Golden tests catch regressions but don’t cover all formats—invest in stratified fixtures (PDF table, scanned, code, CSV).
Production: Track 2 checklist and next steps
Track 2 closes when ingestion and retrieval run as versioned, observable pipelines with ACL-safe metadata and regression tests—not when a notebook indexes three files.

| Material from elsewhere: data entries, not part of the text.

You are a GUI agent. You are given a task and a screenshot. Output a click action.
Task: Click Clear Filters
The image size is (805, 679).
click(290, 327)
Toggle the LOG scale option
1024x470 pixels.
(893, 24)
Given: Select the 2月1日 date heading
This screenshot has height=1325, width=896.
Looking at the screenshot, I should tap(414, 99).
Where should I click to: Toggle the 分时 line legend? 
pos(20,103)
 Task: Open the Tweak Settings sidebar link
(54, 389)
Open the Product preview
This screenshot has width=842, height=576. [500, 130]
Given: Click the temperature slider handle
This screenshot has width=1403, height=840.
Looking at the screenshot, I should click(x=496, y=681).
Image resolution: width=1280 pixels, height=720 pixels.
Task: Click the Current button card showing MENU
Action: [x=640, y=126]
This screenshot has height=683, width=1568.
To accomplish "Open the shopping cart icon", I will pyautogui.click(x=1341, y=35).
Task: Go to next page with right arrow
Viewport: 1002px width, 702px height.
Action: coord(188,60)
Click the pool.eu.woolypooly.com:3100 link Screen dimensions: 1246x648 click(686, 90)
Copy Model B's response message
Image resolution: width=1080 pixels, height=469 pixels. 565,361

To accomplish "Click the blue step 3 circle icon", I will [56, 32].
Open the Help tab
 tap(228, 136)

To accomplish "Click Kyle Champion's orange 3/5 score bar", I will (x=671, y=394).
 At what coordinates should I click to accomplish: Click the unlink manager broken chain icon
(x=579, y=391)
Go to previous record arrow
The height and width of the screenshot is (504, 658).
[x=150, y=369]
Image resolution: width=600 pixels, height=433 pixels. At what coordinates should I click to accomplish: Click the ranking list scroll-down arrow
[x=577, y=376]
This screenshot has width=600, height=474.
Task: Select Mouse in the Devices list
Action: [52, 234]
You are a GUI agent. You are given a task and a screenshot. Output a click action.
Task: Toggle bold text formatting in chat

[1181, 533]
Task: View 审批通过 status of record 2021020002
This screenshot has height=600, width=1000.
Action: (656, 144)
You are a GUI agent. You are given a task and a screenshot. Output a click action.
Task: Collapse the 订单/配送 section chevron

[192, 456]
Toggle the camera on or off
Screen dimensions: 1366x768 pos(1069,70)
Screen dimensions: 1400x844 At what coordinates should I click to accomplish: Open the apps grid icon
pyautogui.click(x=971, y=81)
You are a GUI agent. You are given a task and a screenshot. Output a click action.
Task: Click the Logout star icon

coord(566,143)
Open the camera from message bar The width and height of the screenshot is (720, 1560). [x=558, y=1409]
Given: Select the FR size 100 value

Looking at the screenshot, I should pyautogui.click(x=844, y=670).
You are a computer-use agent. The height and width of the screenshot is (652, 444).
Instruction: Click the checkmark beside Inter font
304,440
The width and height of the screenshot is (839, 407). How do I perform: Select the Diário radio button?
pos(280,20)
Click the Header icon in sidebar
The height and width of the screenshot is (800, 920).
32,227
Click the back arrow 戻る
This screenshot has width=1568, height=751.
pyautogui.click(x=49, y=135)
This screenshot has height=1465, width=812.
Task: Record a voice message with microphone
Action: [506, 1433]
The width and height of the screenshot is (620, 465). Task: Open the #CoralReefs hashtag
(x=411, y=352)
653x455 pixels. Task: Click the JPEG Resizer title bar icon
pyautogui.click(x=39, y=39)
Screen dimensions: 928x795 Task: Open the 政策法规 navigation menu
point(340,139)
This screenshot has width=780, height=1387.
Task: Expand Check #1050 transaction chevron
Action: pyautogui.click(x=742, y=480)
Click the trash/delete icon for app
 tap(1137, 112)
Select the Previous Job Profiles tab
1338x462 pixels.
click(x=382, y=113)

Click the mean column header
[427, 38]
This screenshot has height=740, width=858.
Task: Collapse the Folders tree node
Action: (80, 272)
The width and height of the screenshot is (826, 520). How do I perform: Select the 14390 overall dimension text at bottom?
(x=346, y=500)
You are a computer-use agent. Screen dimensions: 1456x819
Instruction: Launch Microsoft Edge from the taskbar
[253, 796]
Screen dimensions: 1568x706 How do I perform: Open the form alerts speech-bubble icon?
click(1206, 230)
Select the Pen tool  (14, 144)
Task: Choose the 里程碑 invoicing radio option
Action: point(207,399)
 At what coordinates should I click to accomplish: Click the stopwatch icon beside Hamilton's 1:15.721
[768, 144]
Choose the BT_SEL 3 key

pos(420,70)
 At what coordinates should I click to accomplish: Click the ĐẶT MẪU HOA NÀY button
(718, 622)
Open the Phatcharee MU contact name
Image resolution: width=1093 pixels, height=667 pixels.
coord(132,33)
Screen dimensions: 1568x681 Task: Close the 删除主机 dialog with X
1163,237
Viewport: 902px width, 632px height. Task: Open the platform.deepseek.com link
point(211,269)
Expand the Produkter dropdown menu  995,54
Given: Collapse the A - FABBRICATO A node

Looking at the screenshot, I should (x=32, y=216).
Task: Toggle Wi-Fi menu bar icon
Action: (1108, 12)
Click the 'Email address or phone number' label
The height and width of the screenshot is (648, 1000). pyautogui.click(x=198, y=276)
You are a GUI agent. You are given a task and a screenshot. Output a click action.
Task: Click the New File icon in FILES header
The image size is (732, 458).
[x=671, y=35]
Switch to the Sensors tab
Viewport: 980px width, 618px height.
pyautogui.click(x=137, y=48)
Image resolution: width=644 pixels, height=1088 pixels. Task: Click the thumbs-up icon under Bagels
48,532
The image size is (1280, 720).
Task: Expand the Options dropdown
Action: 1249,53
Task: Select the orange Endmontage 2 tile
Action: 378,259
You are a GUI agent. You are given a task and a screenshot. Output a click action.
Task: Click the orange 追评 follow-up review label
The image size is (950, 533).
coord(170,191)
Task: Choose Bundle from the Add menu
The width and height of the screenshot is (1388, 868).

Track 2 production checklist
- ☐ Offline ingest separated from online query API
- ☐ Stable doc_id and chunk_id with policy version in hash
- ☐ Incremental sync with hash/etag; stale chunk deletion
- ☐ Blue/green or pointer-flip index versioning
- ☐ Source ACLs copied to chunk metadata; filtered retrieval
- ☐ Hybrid + rerank (or documented exception) on query path
- ☐ Advanced pattern chosen from matrix with eval evidence
- ☐ Ingest + retrieval metrics dashboards and alerts
- ☐ Golden document CI on chunk/embed changes
- ☐ Runbook: connector auth failure, embed rate limit, rollback collection
You now have the RAG stack: retrieval strategies, advanced patterns (GraphRAG, Self-RAG, CRAG, RAPTOR), and ingestion engineering. Track 3 shifts to prompt and context engineering—how you assemble retrieved chunks into reliable instructions without injection and context bloat.
Track 2 complete when stale docs index within your published SLA, unauthorized retrieval is impossible by construction, and you can roll back an bad embed deploy in under 15 minutes.
Teams that skip ingest observability debug retrieval in production for weeks—when the root cause was broken incremental sync after a credential rotation.
Before Track 3, audit that no ingest logs write full document bodies for confidential classification—log ids and hashes only.